All of them have hyperthreading, but as performance goes EE>E>C
hyperthreading is the ability to run more then one thread at a time, processors with this feature on can run two thread at the same time simulating dual processing. This feature is very useful in doing multiple tasks, but few games are design to take advantage of multiple processing (multiple simultaneous threads). Doom3 like Quake 3 is design to take advantage multiple simultaneous threads, even so the P4 simple is no match for the Athlon 64’s on-die memory controller with extermely low latancy, hypertransport channel and 3Dnow.
Multiple threading is the future though, processor years from now will most likely run dozens of thread simultaneously or have multiple processing units on one chip. To give you a understand of why this is so important: the best neurons in the human brain can fire about 200 times in a second for a short burst, that would be about 200hz in computer language, extremely slow yes but the human brain runs billions of neurons in parallel doing different task simultaneously, equivalent to running billions of threads simultaneously.

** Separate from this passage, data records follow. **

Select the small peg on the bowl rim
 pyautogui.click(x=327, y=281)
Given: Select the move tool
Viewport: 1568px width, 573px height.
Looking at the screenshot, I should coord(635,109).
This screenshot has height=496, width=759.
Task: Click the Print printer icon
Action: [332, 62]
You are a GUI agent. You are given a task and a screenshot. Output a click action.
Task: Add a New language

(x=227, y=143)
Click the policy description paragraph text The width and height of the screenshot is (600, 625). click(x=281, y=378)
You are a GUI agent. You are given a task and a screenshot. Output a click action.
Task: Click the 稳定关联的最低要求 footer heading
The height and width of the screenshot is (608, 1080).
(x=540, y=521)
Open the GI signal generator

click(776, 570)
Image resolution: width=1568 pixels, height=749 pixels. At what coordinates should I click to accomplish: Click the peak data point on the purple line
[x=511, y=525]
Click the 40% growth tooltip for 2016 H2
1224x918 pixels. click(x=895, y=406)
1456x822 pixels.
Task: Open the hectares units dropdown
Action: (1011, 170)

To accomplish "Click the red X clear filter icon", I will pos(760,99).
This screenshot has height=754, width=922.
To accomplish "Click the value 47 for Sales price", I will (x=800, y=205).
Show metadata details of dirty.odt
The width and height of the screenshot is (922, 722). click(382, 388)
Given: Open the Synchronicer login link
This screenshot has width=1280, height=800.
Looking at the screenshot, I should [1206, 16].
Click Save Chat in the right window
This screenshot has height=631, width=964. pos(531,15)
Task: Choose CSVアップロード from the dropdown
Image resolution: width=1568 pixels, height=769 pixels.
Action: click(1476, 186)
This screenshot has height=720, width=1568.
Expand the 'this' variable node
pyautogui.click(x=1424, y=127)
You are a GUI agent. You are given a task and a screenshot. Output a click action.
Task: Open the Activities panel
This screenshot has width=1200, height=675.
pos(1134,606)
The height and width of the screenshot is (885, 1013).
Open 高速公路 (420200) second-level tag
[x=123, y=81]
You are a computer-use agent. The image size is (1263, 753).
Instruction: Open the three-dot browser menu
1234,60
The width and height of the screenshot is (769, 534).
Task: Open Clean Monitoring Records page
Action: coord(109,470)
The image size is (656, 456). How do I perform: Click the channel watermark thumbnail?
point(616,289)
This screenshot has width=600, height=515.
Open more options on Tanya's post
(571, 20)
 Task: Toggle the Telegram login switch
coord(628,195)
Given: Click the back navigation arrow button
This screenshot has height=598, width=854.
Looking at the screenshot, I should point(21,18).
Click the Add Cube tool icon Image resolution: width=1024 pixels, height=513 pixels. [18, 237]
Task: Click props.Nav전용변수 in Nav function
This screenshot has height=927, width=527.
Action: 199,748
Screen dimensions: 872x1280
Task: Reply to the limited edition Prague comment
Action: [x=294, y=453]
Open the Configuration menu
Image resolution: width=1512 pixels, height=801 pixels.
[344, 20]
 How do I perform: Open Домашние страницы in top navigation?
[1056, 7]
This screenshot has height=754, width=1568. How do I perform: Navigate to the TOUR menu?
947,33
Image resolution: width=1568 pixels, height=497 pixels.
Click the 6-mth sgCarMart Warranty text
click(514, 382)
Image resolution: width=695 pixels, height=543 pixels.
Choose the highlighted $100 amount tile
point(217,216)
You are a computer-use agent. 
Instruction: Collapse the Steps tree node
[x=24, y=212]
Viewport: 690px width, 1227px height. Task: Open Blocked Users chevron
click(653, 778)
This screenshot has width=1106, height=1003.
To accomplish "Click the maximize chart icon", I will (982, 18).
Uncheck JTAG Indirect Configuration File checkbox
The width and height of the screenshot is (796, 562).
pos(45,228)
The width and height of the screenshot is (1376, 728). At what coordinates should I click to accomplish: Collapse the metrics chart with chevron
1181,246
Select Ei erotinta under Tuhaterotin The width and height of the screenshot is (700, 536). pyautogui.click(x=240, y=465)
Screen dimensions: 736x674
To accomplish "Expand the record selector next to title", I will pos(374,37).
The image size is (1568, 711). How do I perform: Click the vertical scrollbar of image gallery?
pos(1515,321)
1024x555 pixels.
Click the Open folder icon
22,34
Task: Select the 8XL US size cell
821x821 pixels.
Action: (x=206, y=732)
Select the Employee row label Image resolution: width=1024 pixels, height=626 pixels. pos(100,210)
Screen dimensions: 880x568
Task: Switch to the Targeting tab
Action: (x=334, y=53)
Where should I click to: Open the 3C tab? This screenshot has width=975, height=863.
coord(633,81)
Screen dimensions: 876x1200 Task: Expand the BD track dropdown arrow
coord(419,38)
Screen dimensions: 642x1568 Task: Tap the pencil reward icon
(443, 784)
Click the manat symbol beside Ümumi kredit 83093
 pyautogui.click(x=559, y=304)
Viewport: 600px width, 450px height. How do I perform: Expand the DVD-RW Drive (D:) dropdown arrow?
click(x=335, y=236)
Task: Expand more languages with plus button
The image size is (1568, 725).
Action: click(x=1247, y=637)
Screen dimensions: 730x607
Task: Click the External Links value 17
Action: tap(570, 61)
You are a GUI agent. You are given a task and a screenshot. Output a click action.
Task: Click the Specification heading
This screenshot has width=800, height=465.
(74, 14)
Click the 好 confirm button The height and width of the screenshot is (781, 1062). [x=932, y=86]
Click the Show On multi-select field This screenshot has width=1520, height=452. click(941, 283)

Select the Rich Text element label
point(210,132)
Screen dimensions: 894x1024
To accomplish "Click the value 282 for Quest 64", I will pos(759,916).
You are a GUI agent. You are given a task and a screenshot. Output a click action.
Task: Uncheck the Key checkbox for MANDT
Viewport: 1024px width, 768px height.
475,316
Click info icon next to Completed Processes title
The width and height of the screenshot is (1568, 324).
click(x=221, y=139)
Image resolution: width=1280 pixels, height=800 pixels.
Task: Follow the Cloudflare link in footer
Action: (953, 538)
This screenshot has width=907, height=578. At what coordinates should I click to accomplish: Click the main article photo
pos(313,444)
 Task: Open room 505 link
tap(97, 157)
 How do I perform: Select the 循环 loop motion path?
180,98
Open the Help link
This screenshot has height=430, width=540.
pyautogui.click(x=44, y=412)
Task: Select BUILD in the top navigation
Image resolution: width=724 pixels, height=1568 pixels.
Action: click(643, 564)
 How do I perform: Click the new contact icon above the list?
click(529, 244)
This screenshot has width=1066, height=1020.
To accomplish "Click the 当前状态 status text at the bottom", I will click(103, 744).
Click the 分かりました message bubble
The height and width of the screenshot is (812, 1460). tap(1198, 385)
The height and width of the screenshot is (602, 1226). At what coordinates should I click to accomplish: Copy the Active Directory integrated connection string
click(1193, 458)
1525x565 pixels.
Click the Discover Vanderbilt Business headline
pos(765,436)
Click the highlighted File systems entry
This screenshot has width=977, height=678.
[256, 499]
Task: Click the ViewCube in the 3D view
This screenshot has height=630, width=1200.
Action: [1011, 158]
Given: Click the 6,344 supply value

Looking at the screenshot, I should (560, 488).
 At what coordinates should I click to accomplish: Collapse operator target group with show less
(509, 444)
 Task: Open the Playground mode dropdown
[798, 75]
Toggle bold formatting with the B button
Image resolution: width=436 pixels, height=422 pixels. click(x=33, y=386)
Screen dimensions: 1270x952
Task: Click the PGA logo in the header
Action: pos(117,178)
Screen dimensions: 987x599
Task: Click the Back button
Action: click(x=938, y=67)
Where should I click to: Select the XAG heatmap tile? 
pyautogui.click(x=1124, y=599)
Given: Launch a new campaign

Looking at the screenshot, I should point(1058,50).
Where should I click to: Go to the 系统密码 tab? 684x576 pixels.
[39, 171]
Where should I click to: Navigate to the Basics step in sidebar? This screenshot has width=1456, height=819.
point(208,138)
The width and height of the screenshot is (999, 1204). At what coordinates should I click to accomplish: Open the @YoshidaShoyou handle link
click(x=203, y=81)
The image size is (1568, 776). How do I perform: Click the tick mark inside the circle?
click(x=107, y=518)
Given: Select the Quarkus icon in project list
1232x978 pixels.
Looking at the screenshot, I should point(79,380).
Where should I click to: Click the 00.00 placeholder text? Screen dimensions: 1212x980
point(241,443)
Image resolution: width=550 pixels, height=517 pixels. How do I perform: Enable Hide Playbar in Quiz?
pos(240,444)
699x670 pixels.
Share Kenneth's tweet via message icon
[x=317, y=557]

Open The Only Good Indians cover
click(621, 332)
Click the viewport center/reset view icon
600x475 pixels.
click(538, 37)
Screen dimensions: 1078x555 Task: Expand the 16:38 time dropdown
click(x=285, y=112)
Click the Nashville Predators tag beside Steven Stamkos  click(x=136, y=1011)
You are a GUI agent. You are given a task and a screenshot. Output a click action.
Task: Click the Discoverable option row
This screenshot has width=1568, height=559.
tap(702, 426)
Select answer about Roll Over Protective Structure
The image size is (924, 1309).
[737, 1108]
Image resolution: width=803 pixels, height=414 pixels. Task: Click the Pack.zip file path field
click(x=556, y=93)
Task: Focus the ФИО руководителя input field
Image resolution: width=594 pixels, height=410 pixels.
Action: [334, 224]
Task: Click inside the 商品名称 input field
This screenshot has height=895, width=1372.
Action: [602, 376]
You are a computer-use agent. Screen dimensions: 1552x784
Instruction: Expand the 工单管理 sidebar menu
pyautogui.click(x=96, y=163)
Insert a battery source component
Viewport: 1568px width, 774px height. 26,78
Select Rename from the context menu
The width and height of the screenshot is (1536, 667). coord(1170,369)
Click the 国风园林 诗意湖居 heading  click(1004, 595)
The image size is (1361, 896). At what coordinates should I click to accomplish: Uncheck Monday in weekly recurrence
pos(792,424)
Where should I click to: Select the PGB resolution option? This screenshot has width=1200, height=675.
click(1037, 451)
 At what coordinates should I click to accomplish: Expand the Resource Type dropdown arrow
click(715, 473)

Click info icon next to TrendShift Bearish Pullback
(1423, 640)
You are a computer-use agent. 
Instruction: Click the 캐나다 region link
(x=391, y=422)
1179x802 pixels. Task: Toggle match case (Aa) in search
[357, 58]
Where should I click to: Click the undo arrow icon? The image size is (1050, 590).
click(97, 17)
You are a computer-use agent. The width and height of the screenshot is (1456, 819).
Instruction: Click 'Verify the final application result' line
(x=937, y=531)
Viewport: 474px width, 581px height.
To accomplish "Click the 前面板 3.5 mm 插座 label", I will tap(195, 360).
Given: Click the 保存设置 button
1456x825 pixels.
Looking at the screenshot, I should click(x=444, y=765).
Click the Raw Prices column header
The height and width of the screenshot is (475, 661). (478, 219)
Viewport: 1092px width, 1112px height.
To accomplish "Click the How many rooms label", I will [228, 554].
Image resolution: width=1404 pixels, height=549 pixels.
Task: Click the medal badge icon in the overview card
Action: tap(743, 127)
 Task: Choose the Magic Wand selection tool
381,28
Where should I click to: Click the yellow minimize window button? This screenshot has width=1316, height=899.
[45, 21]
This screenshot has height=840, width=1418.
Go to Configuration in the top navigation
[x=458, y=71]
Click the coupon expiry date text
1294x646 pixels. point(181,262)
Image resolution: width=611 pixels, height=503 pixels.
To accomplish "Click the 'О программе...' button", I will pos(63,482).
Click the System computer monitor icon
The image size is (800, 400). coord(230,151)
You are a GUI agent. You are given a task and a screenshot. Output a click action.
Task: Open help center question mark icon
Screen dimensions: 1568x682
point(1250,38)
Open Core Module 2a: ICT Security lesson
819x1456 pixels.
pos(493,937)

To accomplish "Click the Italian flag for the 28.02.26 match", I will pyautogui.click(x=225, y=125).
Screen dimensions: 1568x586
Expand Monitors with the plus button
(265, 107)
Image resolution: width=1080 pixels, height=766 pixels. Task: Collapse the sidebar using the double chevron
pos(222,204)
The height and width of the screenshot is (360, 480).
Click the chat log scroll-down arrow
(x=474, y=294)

To clear up some common anti-Mac info (though I do love Ctrl-Alt-Del), the G5 is very capable processor, and the only chip of the three 64-bit desktop chips which can claim direct parentage from mainframe/server processors (which has its advantages).
That and it seems the G5 Powerbook may very well be announced Monday (based on some Paris Expo advertisements - "Then: Super Computer on your desktop. Now:_______. Paris Macworld"). The G5 iMacs will be announced monday, for sure (already sub-announced last month in the midst of the "oops, we ran out of iMacs to sell you" debacle), but the price/performance for the iMac has always been sub-par.
What you should get really depends on what you are planning on doing with the machine. From the sound of things, the amount of non-console (xbox, PS2, etc) gaming you are planning on doing will largley removes Apple from your possible choices. While there is a healthy gaming market for Mac games, 95% of them are ports; they do not run as fast or as smoothly as their Windows counterparts. It is a major downside of having <5% of the installed userbase of personal computer systems.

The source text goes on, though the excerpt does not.